### EXERCISE DESCRIPTION:
Only lines holding "resolution" are wanted; copy each of them from the records below.

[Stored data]
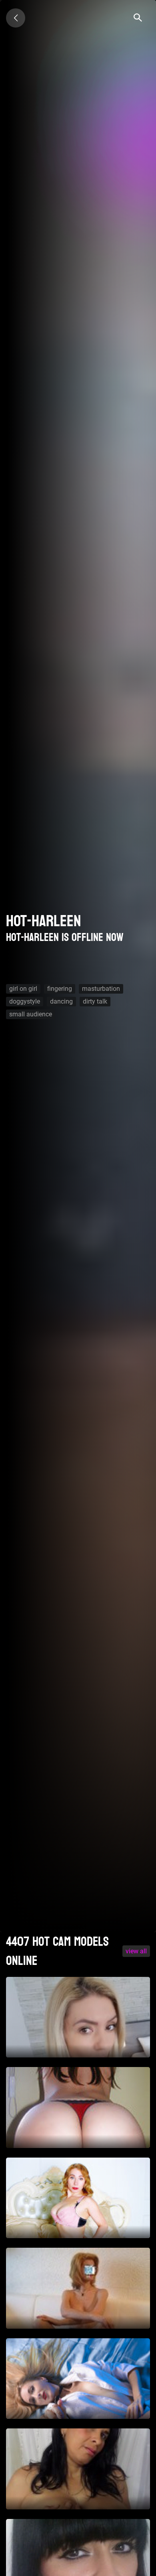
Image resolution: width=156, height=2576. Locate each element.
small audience (30, 1014)
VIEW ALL (136, 1951)
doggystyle (24, 1001)
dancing (61, 1001)
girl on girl (23, 988)
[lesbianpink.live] (15, 18)
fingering (59, 988)
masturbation (101, 988)
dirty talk (95, 1001)
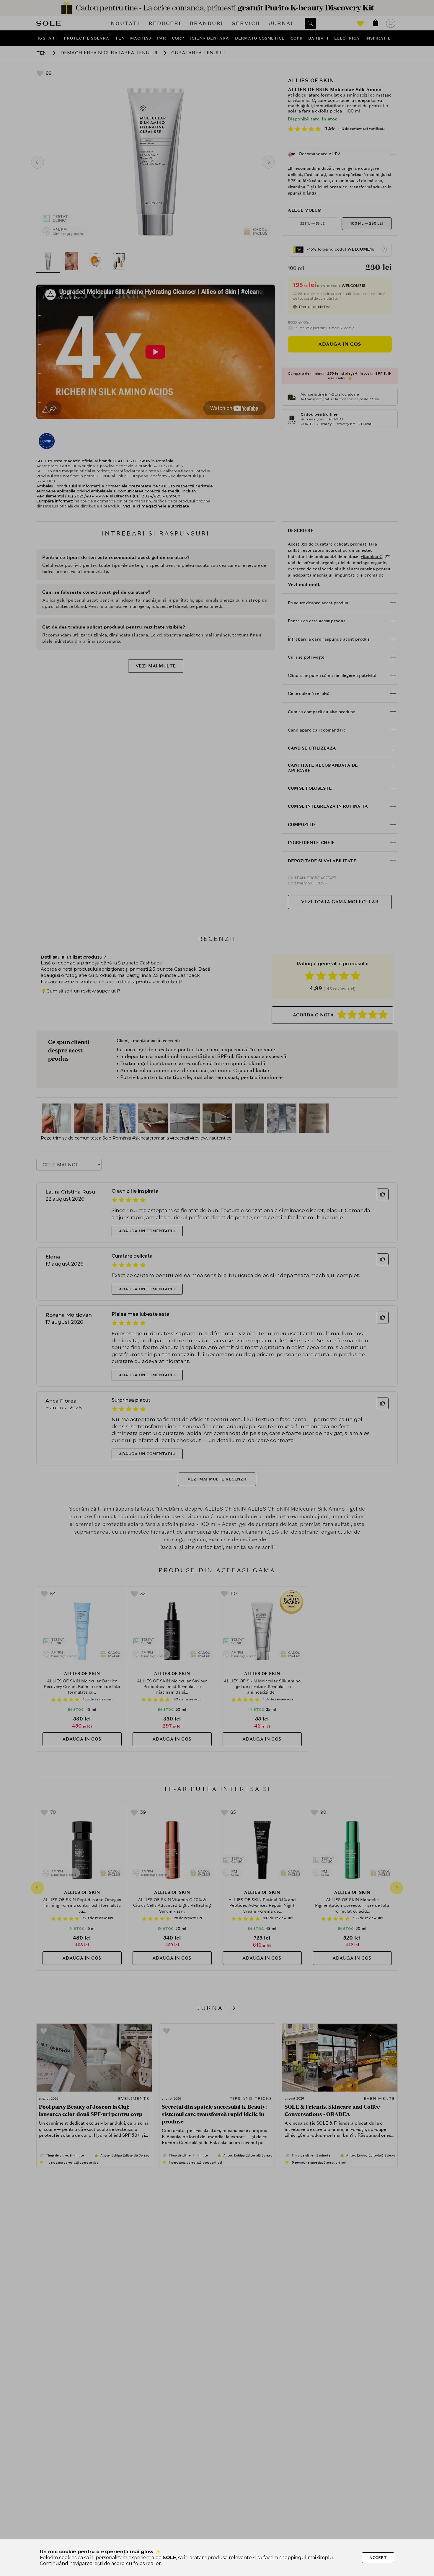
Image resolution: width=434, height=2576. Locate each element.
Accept (378, 2557)
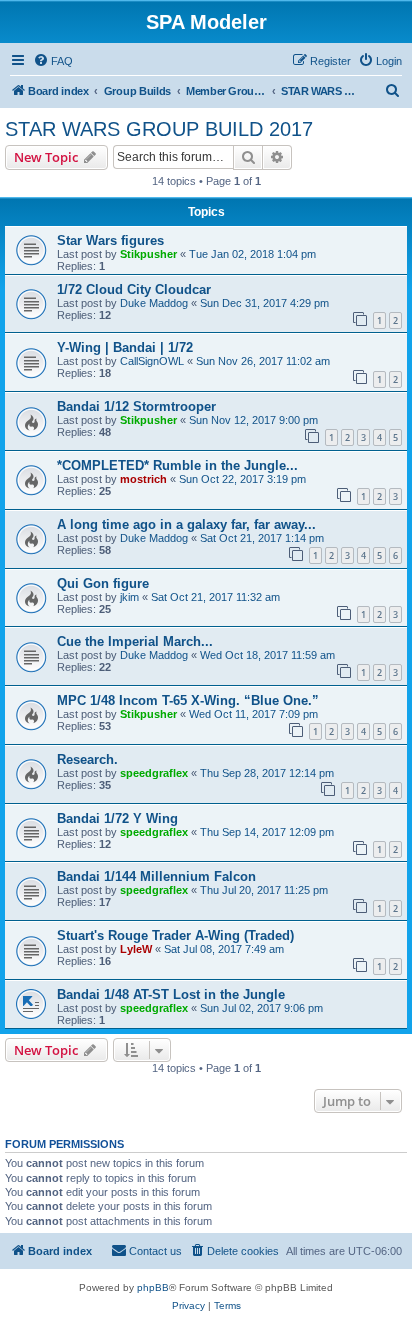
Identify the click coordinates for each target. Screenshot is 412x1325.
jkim (129, 597)
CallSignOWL (152, 361)
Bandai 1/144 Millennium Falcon (156, 876)
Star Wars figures (110, 240)
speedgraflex (154, 773)
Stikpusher (148, 254)
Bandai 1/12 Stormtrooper (136, 406)
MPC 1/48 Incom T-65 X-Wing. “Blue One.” (188, 700)
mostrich (143, 479)
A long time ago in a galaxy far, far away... (186, 524)
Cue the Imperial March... (135, 641)
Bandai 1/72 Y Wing (117, 818)
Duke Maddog (154, 303)
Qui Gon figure (103, 583)
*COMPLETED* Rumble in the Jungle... (177, 465)
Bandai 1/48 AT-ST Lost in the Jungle (171, 994)
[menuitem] (53, 61)
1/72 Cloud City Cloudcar (134, 289)
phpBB (153, 1287)
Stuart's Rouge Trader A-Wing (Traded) (175, 935)
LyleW (136, 949)
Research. (87, 759)
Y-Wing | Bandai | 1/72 (125, 347)
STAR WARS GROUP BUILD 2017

### RESPONSE TO THE EXERCISE:
Image resolution: width=156, height=2576. Locate each element.
Image resolution: width=434, height=2576. Locate each element.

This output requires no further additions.